Yep, I started GW2 with 4 friends from WOW and the wife. I guess they have all wondered back to WOW (expect the wife who logs for half an out to play with cooking each day) as I have found myself alone this week. I was contemplating joining a large guild as there seems to be a few around and GW2 apparently allows for more than one guild to see how that works out.

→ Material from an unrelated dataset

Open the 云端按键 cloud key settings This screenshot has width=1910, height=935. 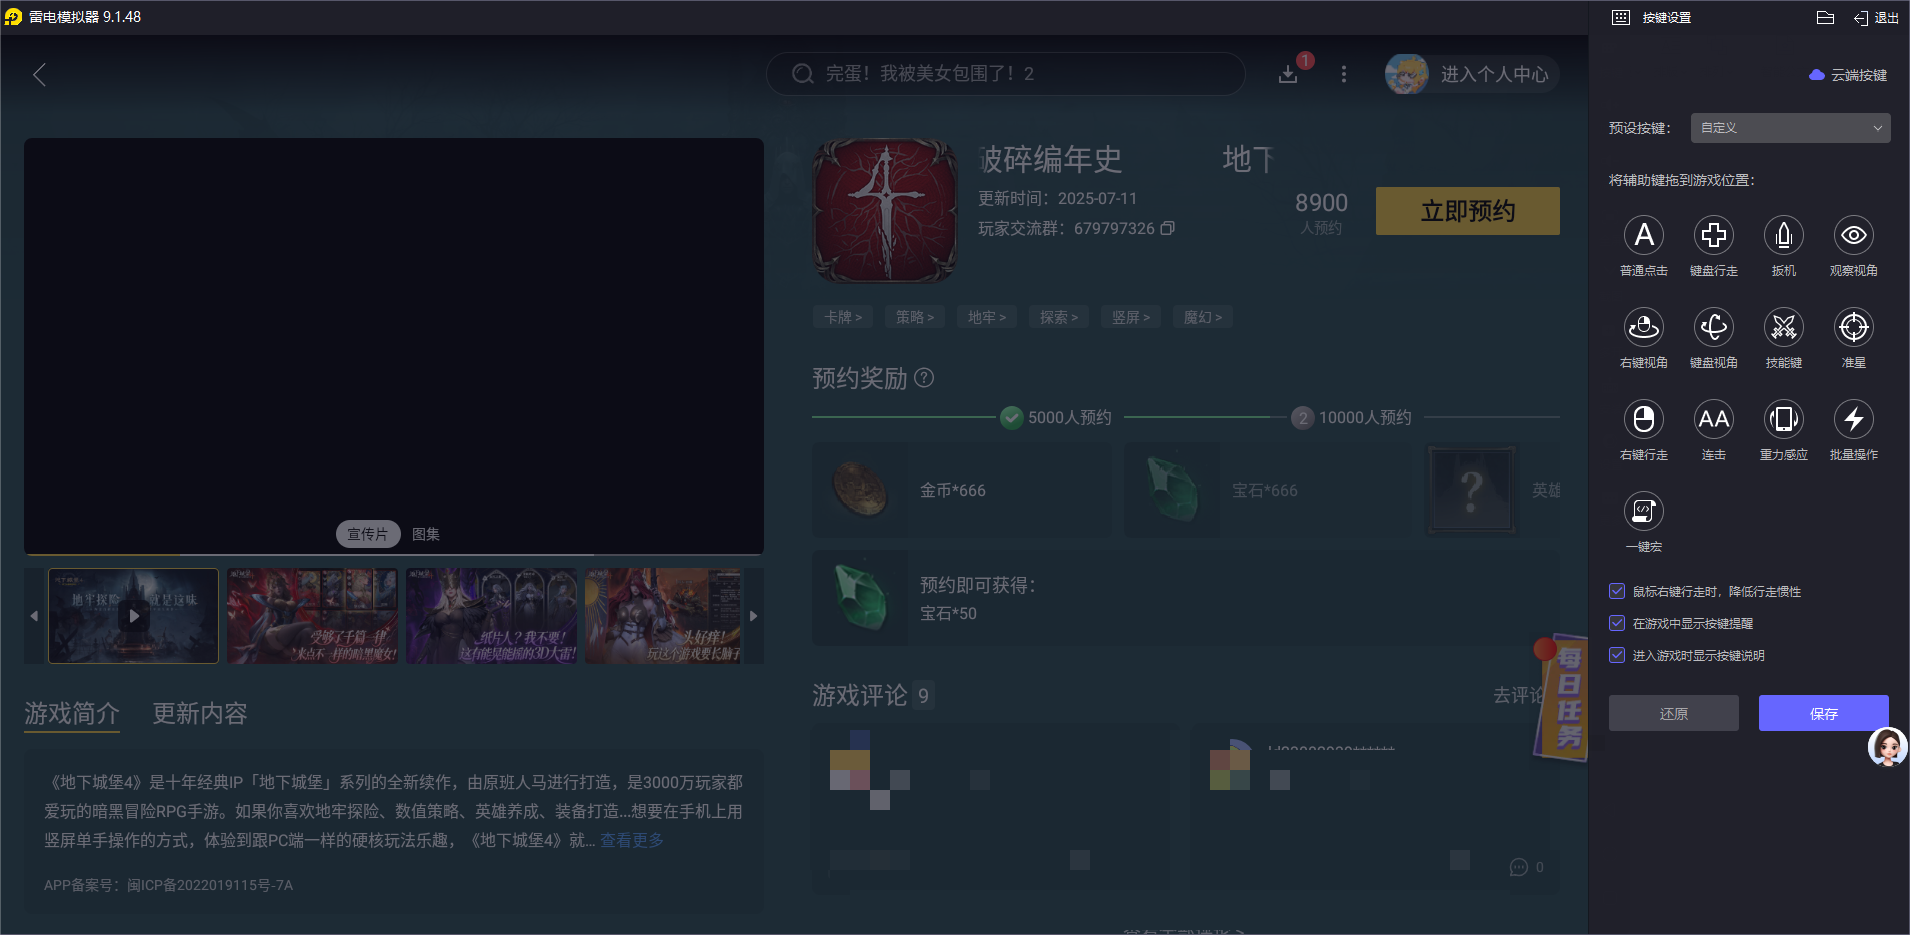pyautogui.click(x=1848, y=75)
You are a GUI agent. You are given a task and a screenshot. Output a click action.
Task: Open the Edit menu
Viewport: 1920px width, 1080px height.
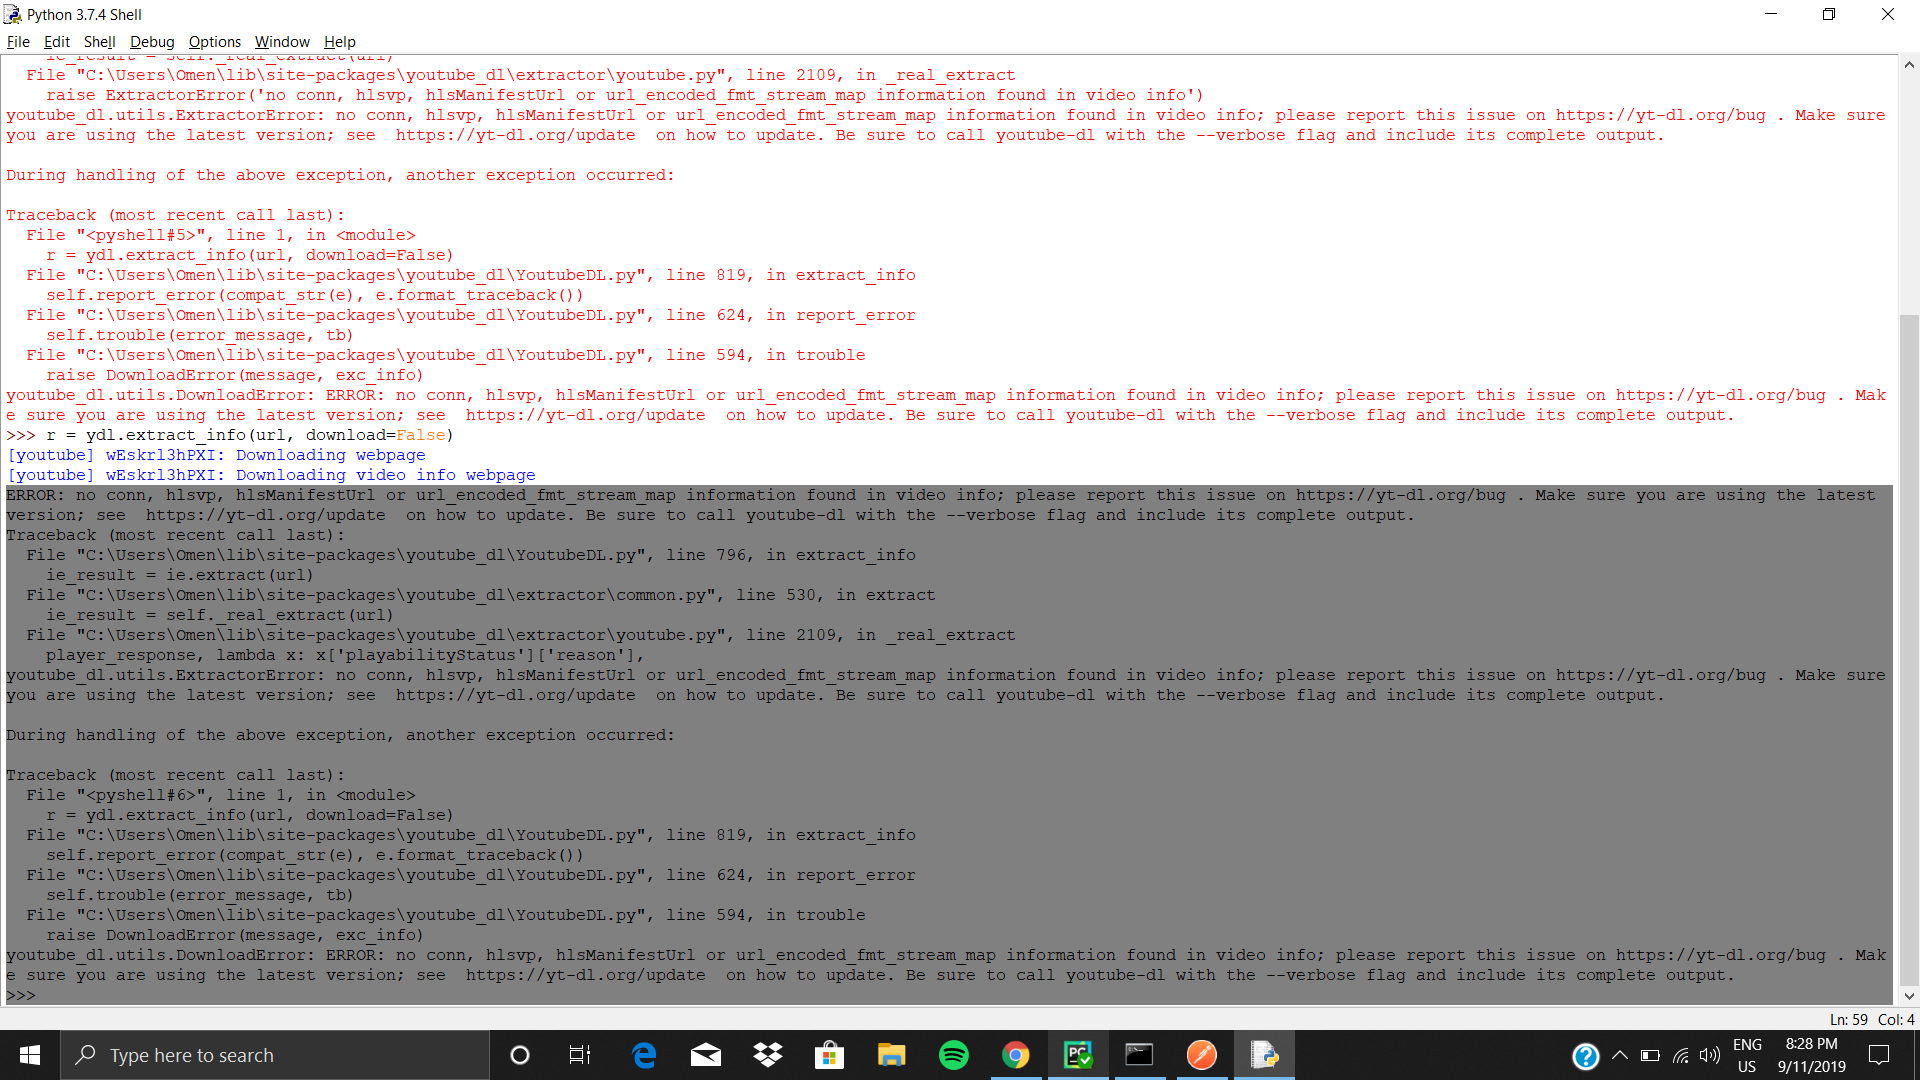57,42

There must be quite a few of us in this situation, I wonder if anyone has the drive to go and round us all up an create a guild of the lonely literati?

Syl said...

"...who is unfortunately, foreign"

I prefer the term 'outlandish', or alternatively 'awesome' :p

Klepsacovic said...

@Miguelese: Hm...

@Syl: I don't need a birth certificate to know that you weren't born in America.

Dejara Thoris said...

I played WoW starting at the tail of BC and played all the way through to Jan 2013. For certain it was my guildies that kept me into the game as I almost quit befor finding my guild. Oddly enough it was my guildies that let me leave as well as the WoW guild I was in has expanded into a multi-game community so I could go off to GW2 and Eve and still retain the community.